§ Exercise objective:
Exactly reproduce the lines from the line bearing "Task: Select the Сила руки tab" through the end of the listing, inclusive of both; pictures are to be omitted.
----------
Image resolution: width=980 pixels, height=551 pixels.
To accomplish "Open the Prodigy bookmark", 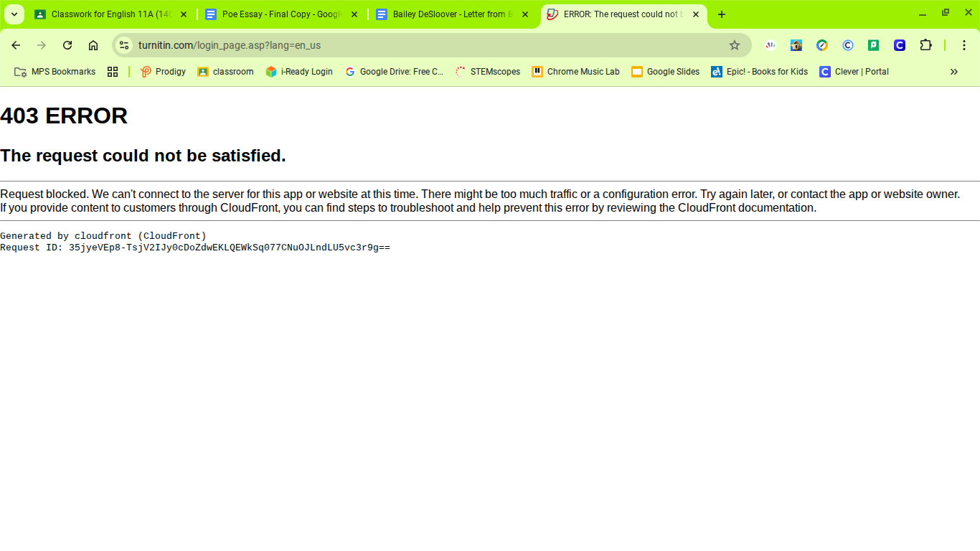I will [163, 72].
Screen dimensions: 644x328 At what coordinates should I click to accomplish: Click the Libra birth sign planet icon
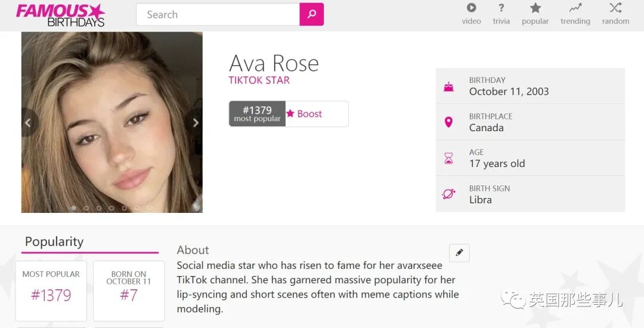point(448,194)
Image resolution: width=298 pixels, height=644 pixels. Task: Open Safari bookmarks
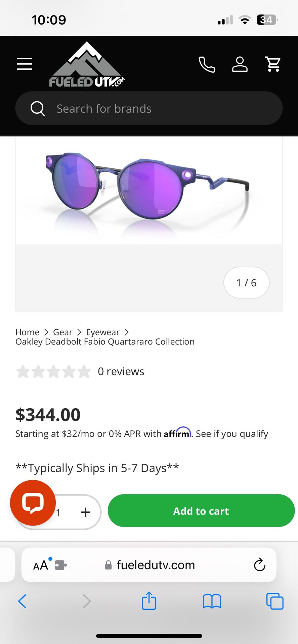[212, 601]
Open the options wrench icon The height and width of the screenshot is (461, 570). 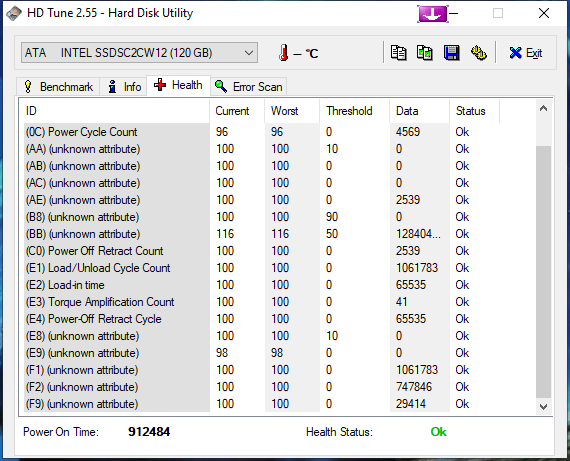(479, 53)
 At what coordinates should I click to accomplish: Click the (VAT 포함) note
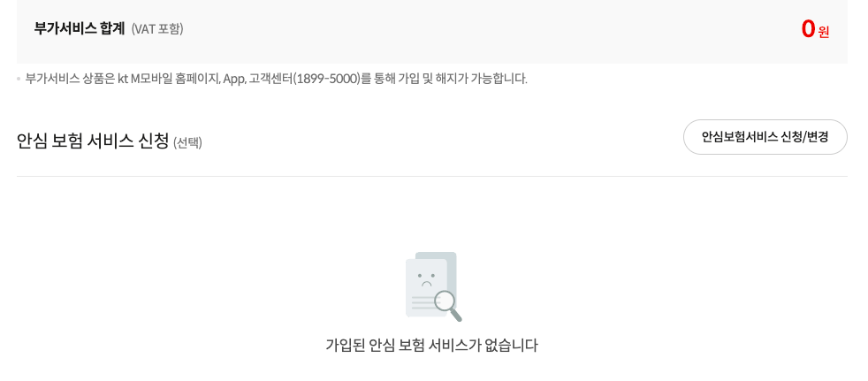(x=157, y=29)
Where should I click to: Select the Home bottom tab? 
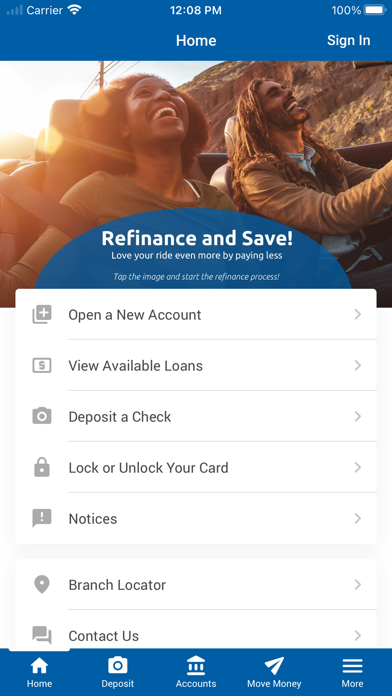click(39, 672)
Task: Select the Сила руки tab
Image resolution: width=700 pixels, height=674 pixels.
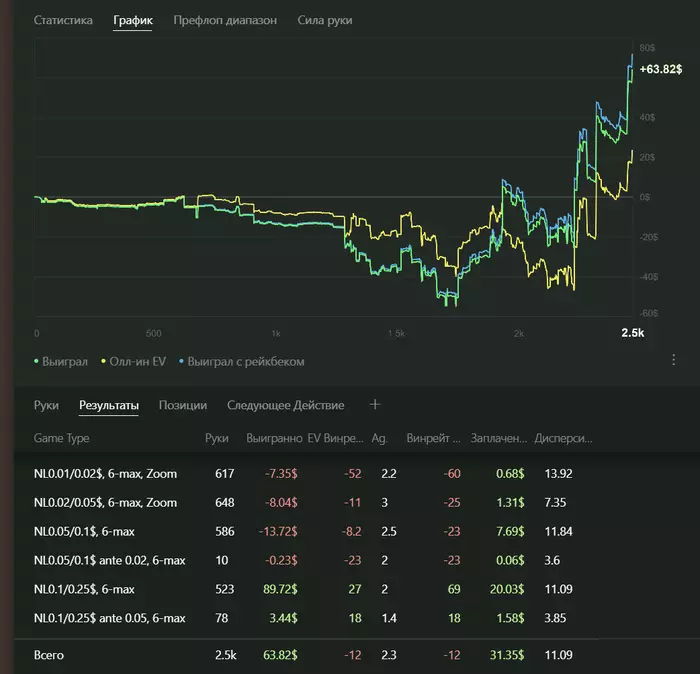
----------
§ Your solution:
Task: Select the Сила руки tab
Image resolution: width=700 pixels, height=674 pixels.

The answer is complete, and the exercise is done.